Das Landgericht bejaht die Adäquanz hier auch unter Bezugnahme auf den allgemeinen Anstieg von Urheberrechtsverletzungen über das Internet.

Das Überlassen eines Internetzugangs an einen Dritten birgt die nicht unwahrscheinliche Möglichkeit, dass der Dritte Urheberrechtsverletzungen begeht. Jede Zurverfügungstellung eines Internetanschlusses löst somit Prüf- und ggf. Handlungspflichten aus, um der Möglichkeit solcher Rechtsverletzungen vorzubeugen.

Das gelte insbesondere bei der Überlassung des Zugangs an Minderjährige, da sich bei diesen eventuell noch kein entsprechendes Unrechtsbewusstsein herausgebildet hat.

ANMERKUNGEN

Gegenüber minderjährigen Familienmitgliedern trifft den Anschlussinhaber eine Instruktions- bzw. Belehrungspflicht. Die Haftung eines Anschlussinhabers für Rechtsverletzungen minderjähriger Kinder war insbesondere Gegenstand der „Morpheus“-Rechtsprechung des BGH (Urt. v. 15.11.2012 – I ZR 74/12 – NJW 2013, 1441 – Morpheus; bestätigt und fortgeführt durch BGH v. 11.06.2015 – I ZR 7/14 – CR 2016, 399 – Tauschbörse II). Danach genügen Eltern ihrer Aufsichtspflicht über ein normal entwickeltes 13-jähriges Kind, das ihre grundlegenden Ge- und Verbote befolgt, bereits dann, wenn sie das Kind über die Rechtswidrigkeit einer Teilnahme an Internettauschbörsen belehren und ihm eine Teilnahme daran verbieten. Eine allgemeine Belehrung zu ordentlichem Handeln genügt jedoch nicht. Eine Überwachung des Kindes ist grundsätzlich – außer es bestehen entsprechende Anhaltspunkte – nicht angezeigt.

Darüber hinaus muss der Anschlussinhaber wirksame Maßnahmen zur Verhinderung von Urheberrechtsverletzungen auch in technischer Hinsicht ergreifen.

In diesem Zusammenhang ist auf die „Sommer unseres Lebens“-Rechtsprechung des BGH zu verweisen (vgl. BGH, Urt. v. 12.05.2010 – I ZR 121/08 – Leitsatz, juris Rn. 20, Rn. 23 – NJW, 2010, 2061 – Sommer unseres Lebens).
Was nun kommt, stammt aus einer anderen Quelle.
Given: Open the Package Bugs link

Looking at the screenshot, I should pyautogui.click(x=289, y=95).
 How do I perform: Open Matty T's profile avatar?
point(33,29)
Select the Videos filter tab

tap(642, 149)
Danach haftet der Anschlussinhaber dann als Störer auf Unterlassung, wenn er es unterlässt, die im Kaufzeitpunkt des WLAN-Routers marktüblichen Sicherungen ihrem Zweck entsprechend anzuwenden.
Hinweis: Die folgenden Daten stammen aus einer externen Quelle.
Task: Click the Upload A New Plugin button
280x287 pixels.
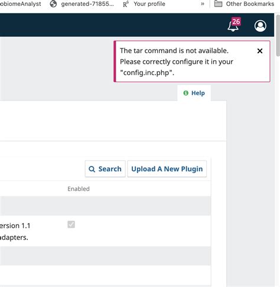Action: (167, 169)
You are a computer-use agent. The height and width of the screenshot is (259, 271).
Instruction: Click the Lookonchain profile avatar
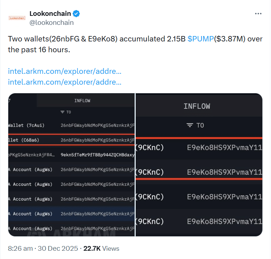pos(17,17)
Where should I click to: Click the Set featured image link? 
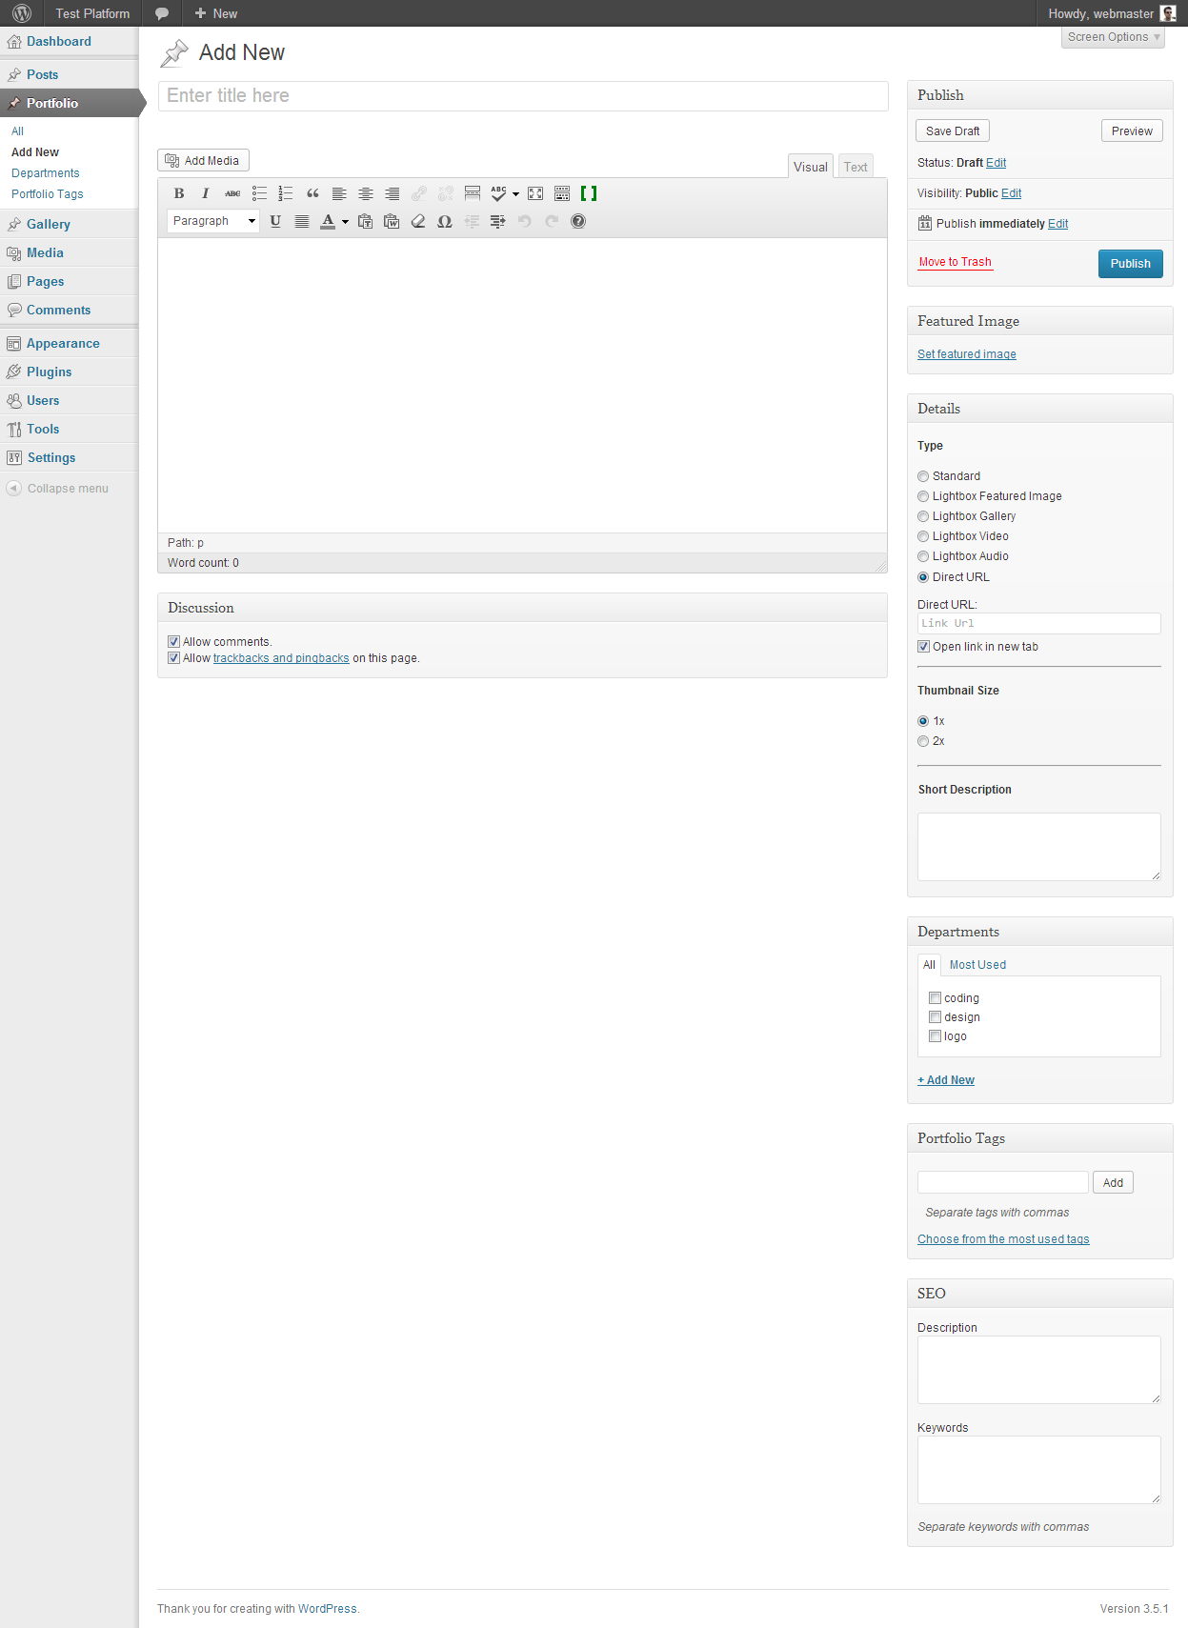click(966, 354)
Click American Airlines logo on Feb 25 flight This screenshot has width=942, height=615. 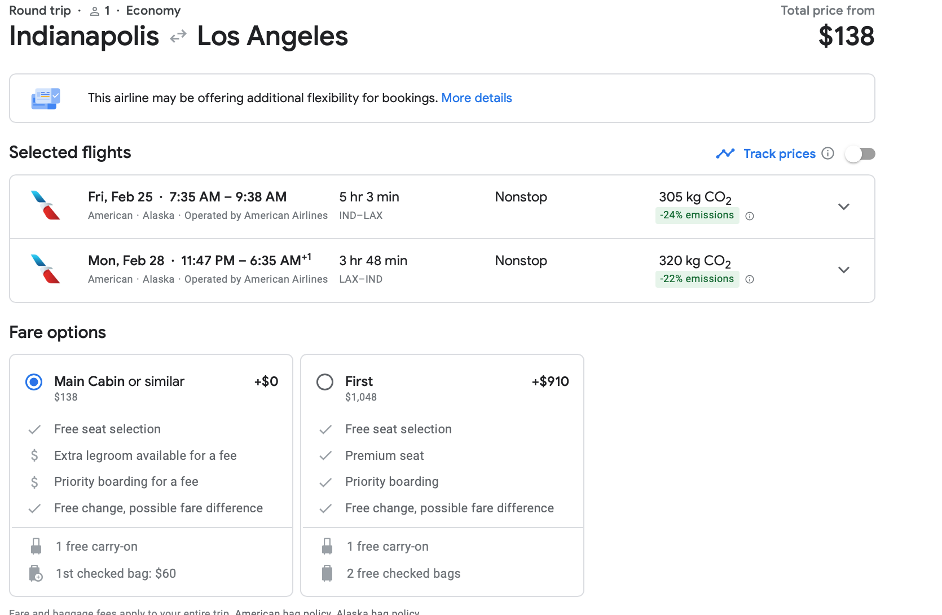click(x=46, y=205)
Hervorzuheben sind schließlich noch die Ausführungen des Gerichts, wonach sich die Prüf- und Handlungspflichten des Anschlussinhabers nicht darauf erstrecken, bereits die Installation von Filesharing-Systemen, Email-Programmen oder Chatsoftware in jedem Fall zu verhindern. Denn diese könnten jeweils auch für rechtmäßige Ziele verwendet werden.